Input data section start

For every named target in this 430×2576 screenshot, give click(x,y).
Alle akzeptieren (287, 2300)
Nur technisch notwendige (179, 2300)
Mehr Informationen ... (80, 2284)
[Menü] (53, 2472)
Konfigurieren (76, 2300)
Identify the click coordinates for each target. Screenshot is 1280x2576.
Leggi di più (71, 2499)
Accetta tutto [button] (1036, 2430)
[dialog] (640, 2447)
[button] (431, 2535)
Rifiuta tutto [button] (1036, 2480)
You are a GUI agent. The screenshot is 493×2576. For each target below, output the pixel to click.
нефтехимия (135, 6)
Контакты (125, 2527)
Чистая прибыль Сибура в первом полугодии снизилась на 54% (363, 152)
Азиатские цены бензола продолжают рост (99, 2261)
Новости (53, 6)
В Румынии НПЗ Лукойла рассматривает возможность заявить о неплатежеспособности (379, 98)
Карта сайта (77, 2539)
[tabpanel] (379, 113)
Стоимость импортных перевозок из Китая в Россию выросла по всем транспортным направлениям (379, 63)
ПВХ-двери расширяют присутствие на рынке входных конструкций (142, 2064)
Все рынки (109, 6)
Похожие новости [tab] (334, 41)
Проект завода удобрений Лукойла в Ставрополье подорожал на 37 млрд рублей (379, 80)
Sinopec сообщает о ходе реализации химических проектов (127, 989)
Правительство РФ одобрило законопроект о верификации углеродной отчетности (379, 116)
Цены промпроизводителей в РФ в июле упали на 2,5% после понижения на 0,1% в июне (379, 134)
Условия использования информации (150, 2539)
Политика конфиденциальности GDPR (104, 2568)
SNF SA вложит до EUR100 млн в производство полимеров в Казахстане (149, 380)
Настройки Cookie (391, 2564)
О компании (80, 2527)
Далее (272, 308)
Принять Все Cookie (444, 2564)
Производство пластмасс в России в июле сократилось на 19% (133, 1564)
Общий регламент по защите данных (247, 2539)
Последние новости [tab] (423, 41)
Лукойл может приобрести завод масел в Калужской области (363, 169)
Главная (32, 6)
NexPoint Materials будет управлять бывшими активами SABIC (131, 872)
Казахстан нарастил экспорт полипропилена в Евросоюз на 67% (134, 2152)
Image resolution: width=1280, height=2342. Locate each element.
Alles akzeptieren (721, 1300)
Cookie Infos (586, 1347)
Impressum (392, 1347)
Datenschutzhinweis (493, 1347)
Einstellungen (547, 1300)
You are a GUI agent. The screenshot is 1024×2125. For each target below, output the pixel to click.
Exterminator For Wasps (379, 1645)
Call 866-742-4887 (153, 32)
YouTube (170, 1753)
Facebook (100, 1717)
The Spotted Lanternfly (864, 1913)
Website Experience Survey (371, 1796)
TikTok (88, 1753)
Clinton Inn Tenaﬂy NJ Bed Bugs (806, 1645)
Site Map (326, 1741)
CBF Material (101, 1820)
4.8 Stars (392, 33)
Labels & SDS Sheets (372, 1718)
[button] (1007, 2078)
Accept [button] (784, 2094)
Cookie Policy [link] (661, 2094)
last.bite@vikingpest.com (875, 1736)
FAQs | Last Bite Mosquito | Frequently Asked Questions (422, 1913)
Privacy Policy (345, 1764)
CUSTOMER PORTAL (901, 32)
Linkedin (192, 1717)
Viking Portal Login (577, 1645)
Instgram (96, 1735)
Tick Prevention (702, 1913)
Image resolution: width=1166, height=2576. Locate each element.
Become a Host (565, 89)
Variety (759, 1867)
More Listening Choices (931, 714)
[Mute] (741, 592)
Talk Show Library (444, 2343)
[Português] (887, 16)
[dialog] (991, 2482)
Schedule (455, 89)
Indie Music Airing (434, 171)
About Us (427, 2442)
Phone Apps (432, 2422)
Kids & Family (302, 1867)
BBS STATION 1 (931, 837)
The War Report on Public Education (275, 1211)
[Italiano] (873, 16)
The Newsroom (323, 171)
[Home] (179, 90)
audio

Input data section end

= Task item =
The lines above, starting at the one with "Alles akzeptieren (721, 1300)" and ending at the one with "TikTok (88, 1753)", are the only ones to return, exactly as written.

= Answer to this problem =
Alles akzeptieren (721, 1300)
Cookie Infos (586, 1347)
Impressum (392, 1347)
Datenschutzhinweis (493, 1347)
Einstellungen (547, 1300)
You are a GUI agent. The screenshot is 1024×2125. For each target below, output the pixel to click.
Exterminator For Wasps (379, 1645)
Call 866-742-4887 (153, 32)
YouTube (170, 1753)
Facebook (100, 1717)
The Spotted Lanternfly (864, 1913)
Website Experience Survey (371, 1796)
TikTok (88, 1753)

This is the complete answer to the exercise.